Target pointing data
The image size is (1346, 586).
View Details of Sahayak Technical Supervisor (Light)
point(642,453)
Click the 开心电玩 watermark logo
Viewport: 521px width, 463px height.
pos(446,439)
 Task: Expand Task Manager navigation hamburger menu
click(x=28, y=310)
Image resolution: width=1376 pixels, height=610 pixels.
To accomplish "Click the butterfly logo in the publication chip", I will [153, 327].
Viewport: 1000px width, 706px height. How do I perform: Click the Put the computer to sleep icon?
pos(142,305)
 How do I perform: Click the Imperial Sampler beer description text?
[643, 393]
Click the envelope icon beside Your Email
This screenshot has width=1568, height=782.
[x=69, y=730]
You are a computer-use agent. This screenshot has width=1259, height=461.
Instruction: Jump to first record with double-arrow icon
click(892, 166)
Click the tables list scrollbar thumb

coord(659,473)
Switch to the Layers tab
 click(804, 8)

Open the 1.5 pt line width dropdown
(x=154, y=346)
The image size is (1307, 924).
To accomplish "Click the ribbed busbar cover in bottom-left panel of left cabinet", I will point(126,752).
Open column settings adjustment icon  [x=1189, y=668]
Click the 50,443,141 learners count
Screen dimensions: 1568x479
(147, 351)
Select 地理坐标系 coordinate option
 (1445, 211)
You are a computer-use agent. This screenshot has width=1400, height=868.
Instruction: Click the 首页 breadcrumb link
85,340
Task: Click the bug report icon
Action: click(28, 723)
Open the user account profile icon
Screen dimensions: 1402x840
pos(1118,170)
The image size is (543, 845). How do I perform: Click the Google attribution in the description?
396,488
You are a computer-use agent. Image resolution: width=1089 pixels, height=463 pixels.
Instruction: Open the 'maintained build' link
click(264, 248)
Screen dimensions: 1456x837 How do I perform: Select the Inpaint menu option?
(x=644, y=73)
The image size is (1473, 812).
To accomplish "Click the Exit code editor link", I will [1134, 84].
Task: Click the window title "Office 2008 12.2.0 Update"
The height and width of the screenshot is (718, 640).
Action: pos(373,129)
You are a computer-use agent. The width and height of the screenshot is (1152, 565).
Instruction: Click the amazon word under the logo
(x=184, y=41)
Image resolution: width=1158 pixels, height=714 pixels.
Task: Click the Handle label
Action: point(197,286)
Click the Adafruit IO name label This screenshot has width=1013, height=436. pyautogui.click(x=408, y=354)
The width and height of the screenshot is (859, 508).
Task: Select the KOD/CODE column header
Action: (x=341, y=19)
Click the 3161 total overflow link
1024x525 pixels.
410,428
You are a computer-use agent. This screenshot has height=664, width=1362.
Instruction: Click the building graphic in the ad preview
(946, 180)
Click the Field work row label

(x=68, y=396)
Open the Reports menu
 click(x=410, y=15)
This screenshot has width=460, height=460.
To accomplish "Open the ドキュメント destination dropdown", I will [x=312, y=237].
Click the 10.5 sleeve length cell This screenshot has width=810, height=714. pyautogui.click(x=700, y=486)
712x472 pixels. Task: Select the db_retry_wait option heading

» EXERCISE: Write out, as a numbered list, every line from the one containing "Image resolution: width=1376" through the one containing "pos(142,305)", both included. Leave out any blank lines.

» EXERCISE RESULT:
1. Image resolution: width=1376 pixels, height=610 pixels.
2. To accomplish "Click the butterfly logo in the publication chip", I will [153, 327].
3. Viewport: 1000px width, 706px height. How do I perform: Click the Put the computer to sleep icon?
4. pos(142,305)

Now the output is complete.